Gonionota ustimacula

Scientific classification
- Kingdom: Animalia
- Phylum: Arthropoda
- Clade: Pancrustacea
- Class: Insecta
- Order: Lepidoptera
- Family: Depressariidae
- Genus: Gonionota
- Species: G. ustimacula
- Binomial name: Gonionota ustimacula (Zeller, 1874)
- Synonyms: Cryptolechia ustimacula Zeller, 1874; Callistenoma ustimacula var. zelleri Butler, 1883;

= Gonionota ustimacula =

- Authority: (Zeller, 1874)
- Synonyms: Cryptolechia ustimacula Zeller, 1874, Callistenoma ustimacula var. zelleri Butler, 1883

Species of moth

Gonionota ustimacula is a moth in the family Depressariidae. It was described by Philipp Christoph Zeller in 1874. It is found in Chile.

• Dataset
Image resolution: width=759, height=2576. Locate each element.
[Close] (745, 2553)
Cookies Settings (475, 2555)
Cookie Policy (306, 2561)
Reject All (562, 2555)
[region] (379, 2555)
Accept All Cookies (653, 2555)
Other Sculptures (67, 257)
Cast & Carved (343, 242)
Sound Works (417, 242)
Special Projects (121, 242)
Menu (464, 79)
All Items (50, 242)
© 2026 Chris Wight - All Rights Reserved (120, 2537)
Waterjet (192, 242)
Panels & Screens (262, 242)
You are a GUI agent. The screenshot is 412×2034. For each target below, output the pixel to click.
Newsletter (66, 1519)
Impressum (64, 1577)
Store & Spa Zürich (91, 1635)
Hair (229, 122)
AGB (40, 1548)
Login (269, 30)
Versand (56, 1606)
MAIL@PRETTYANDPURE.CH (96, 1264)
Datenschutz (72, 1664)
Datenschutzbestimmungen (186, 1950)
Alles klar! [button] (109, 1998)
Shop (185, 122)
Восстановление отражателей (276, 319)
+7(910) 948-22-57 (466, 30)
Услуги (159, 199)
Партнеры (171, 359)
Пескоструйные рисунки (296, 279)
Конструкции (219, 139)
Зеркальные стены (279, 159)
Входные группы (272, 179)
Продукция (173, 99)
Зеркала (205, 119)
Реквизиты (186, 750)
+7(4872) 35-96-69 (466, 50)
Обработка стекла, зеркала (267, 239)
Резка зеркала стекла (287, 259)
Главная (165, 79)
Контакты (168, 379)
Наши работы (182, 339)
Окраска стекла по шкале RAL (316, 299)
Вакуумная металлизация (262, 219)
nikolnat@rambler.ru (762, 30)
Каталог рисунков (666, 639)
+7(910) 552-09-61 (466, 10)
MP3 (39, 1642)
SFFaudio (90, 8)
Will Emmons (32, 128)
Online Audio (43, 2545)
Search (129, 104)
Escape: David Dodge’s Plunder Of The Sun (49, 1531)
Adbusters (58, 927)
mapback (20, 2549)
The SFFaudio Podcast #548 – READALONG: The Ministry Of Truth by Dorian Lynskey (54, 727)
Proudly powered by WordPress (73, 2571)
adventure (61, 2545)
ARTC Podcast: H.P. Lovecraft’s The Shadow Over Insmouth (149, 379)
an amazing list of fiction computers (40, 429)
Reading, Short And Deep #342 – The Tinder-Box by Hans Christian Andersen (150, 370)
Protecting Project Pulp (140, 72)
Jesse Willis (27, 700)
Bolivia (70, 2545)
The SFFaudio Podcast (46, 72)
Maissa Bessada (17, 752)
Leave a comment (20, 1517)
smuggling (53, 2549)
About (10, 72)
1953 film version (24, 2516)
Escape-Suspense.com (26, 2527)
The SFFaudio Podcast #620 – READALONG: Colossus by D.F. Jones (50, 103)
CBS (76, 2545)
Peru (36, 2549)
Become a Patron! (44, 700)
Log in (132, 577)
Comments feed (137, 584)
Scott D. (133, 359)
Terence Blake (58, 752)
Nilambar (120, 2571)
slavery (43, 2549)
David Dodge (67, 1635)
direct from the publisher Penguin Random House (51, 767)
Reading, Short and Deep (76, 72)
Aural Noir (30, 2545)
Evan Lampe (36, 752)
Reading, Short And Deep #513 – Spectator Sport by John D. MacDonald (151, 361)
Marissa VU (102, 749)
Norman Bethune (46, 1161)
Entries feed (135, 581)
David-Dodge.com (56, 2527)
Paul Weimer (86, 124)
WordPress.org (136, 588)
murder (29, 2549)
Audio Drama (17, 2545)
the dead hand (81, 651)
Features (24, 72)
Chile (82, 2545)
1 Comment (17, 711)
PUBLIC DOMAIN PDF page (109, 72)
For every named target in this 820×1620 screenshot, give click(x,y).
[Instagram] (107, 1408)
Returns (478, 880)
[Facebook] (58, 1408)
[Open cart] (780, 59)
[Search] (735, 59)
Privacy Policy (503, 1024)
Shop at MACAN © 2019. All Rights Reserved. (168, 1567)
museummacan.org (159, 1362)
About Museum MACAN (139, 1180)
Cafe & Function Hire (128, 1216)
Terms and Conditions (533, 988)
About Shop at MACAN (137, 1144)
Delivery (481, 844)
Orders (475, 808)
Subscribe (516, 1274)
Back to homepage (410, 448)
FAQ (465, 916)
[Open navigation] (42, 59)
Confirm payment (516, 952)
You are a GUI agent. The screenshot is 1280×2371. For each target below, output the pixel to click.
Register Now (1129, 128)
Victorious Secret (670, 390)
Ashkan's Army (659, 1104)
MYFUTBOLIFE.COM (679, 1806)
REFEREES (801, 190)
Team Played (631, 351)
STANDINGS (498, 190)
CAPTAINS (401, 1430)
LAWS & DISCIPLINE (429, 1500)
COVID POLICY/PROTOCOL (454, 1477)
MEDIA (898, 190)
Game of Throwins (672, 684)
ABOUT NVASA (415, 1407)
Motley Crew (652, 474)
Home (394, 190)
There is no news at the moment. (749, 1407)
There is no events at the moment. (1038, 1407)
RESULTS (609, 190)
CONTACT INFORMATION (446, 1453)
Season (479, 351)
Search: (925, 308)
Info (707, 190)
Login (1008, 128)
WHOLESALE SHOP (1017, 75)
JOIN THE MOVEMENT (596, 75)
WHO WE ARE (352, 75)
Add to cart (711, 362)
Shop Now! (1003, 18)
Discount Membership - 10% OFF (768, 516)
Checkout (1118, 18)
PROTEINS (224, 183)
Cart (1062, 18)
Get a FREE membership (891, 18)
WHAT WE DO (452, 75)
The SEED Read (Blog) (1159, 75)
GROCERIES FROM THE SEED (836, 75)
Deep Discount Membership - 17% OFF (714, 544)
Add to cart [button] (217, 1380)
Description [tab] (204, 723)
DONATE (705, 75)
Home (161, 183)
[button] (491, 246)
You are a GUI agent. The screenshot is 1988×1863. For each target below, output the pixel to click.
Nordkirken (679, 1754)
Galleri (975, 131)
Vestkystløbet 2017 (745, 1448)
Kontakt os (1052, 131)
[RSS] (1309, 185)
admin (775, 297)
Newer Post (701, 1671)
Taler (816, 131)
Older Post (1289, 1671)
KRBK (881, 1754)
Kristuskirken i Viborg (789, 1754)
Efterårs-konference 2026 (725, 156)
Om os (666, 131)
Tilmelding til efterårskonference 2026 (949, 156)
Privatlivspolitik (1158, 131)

• Problem details
Resume the article on the moth Gonionota ustimacula, picking up right after its final sentence.

• Task result
The wingspan is about 26 mm. The variety zelleri differs from the typical form in having a rounded grey spot upon the disc of the forewings below the cuneiform costal patch, to which it is united by a pale yellowish nebula. There is also an arched externo-discal series of dark grey spots, the uppermost of the series partly yellow and joining the inferior angle of the cuneiform patch. The hindwings are shining bronze brown instead of white.